* _Supplied passage_
The black line in Figure 2 shows the average day’s cycle. The onset of cumulus is complete by about 10:00. The afternoon is warmer than the morning. As you would expect with an average, the 1 AM temperatures are equal (thin black line).
The days when the dawn is warmer than average for each buoy (red line) show a different pattern. There is less cooling from 1AM to dawn. Cumulus development is stronger when it occurs, driving the temperature down further than on average. In addition, afternoon thunderstorms not only keep the afternoon temperatures down, they also drive evening and night cooling. As a result, when the day is warmer at dawn, the following morning is cooler.
In general, the reverse occurs on the cooler days (blue line). Cooling from 1 AM until dawn is strong. Warming is equally strong. Morning cumulus formation is weak, as is the afternoon thunderstorm foundation. As a result, when the dawn is cooler, temperatures continue to climb during the day, and the following 1AM is warmer than the preceding 1 AM.
Regarding the reduction in incoming solar energy, in a succeeding post called “Cloud Radiation Forcing in the TAO Dataset”, I provided measurements of the difference between the shortwave and longwave radiation effects of tropical clouds, based on the same TAO buoy data. The measurements showed that around noon, when cumulus usually form, the net effect of cloud cover (longwave minus shortwave) was a reduction of half a kilowatt per square metre in net downwelling radiative energy.
In addition to that reduction in downwelling radiation, there is another longer-term effect. This is that we lose not only the direct energy of the solar radiation, but also the subsequent “greenhouse radiation” resulting from the solar radiation. In the TAO buoy dataset, the 24/7 average downwelling solar radiation reaching the surface is about 250 W/m2. Via the poorly-named “greenhouse effect” this results in a 24/7 average downwelling longwave radiation of about 420 w/m2. So for every ten W/m2 of solar we lose through reflection to space, we also lose an additional seventeen W/m2 of the resulting longwave radiation.

* _What you should do_
Write out the passage on tropical cloud and temperature cycles word for word, from "The black line" to "morning is cooler.".

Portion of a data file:
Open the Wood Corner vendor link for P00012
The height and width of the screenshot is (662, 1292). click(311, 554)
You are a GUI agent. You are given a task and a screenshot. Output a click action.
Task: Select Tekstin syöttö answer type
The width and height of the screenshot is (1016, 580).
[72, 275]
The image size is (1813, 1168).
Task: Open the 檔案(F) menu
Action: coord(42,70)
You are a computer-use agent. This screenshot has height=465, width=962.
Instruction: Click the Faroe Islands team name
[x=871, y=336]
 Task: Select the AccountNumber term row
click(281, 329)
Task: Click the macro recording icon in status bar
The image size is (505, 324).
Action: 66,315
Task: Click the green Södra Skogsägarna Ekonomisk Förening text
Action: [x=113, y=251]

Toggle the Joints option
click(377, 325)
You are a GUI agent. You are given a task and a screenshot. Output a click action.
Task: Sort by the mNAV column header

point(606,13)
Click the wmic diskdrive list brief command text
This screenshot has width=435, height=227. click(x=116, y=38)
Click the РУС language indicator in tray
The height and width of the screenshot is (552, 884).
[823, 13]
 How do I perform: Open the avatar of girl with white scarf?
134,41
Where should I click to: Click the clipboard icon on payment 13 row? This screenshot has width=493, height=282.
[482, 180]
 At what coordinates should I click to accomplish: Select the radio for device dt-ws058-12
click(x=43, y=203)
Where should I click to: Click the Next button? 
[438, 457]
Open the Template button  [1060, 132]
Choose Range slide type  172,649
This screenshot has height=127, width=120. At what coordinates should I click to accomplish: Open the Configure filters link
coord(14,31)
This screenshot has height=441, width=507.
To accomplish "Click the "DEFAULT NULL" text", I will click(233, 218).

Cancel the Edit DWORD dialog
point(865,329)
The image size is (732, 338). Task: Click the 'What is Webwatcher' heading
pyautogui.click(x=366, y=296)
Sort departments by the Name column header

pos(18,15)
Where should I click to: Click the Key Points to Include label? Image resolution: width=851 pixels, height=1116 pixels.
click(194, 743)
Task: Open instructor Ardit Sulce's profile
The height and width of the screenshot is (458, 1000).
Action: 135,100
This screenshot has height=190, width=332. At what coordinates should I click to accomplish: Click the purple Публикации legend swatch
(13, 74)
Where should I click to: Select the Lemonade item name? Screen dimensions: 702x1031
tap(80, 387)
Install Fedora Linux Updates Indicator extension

* _Answer to the exercise_
The black line in Figure 2 shows the average day’s cycle. The onset of cumulus is complete by about 10:00. The afternoon is warmer than the morning. As you would expect with an average, the 1 AM temperatures are equal (thin black line).
The days when the dawn is warmer than average for each buoy (red line) show a different pattern. There is less cooling from 1AM to dawn. Cumulus development is stronger when it occurs, driving the temperature down further than on average. In addition, afternoon thunderstorms not only keep the afternoon temperatures down, they also drive evening and night cooling. As a result, when the day is warmer at dawn, the following morning is cooler.